Return the records exactly, keeping every line as it is.

== Segment start ==

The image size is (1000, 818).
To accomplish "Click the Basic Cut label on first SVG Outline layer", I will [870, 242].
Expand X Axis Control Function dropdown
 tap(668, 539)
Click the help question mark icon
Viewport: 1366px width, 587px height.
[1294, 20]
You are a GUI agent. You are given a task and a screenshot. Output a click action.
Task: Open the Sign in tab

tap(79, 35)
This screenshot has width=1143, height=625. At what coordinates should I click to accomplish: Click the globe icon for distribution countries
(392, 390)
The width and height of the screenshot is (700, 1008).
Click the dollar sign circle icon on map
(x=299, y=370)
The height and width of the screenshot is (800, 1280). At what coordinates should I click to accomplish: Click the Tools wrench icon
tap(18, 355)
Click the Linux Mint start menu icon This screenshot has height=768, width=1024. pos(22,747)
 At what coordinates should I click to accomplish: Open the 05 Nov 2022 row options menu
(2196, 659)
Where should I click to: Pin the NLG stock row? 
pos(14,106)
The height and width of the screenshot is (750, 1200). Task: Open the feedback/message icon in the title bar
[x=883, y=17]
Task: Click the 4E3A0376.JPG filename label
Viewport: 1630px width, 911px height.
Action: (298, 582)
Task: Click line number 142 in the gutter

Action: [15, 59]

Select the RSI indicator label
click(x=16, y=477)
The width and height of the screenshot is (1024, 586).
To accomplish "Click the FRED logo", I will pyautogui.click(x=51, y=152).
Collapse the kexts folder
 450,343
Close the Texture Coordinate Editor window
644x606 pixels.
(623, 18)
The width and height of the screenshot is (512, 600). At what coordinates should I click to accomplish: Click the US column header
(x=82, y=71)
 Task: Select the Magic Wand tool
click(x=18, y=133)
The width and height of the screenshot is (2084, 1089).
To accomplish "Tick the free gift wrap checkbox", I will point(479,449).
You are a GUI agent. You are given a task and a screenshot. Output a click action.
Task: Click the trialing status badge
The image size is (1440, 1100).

== Segment end ==

**Output of the task**
The image size is (1000, 818).
To accomplish "Click the Basic Cut label on first SVG Outline layer", I will [870, 242].
Expand X Axis Control Function dropdown
 tap(668, 539)
Click the help question mark icon
Viewport: 1366px width, 587px height.
[1294, 20]
You are a GUI agent. You are given a task and a screenshot. Output a click action.
Task: Open the Sign in tab

tap(79, 35)
This screenshot has width=1143, height=625. At what coordinates should I click to accomplish: Click the globe icon for distribution countries
(392, 390)
The width and height of the screenshot is (700, 1008).
Click the dollar sign circle icon on map
(x=299, y=370)
The height and width of the screenshot is (800, 1280). At what coordinates should I click to accomplish: Click the Tools wrench icon
tap(18, 355)
Click the Linux Mint start menu icon This screenshot has height=768, width=1024. pos(22,747)
 At what coordinates should I click to accomplish: Open the 05 Nov 2022 row options menu
(2196, 659)
Where should I click to: Pin the NLG stock row? 
pos(14,106)
The height and width of the screenshot is (750, 1200). Task: Open the feedback/message icon in the title bar
[x=883, y=17]
Task: Click the 4E3A0376.JPG filename label
Viewport: 1630px width, 911px height.
Action: (298, 582)
Task: Click line number 142 in the gutter

Action: [15, 59]

Select the RSI indicator label
click(x=16, y=477)
The width and height of the screenshot is (1024, 586).
To accomplish "Click the FRED logo", I will pyautogui.click(x=51, y=152).
Collapse the kexts folder
 450,343
Close the Texture Coordinate Editor window
644x606 pixels.
(623, 18)
The width and height of the screenshot is (512, 600). At what coordinates should I click to accomplish: Click the US column header
(x=82, y=71)
 Task: Select the Magic Wand tool
click(x=18, y=133)
The width and height of the screenshot is (2084, 1089).
To accomplish "Tick the free gift wrap checkbox", I will point(479,449).
You are a GUI agent. You are given a task and a screenshot. Output a click action.
Task: Click the trialing status badge
The image size is (1440, 1100).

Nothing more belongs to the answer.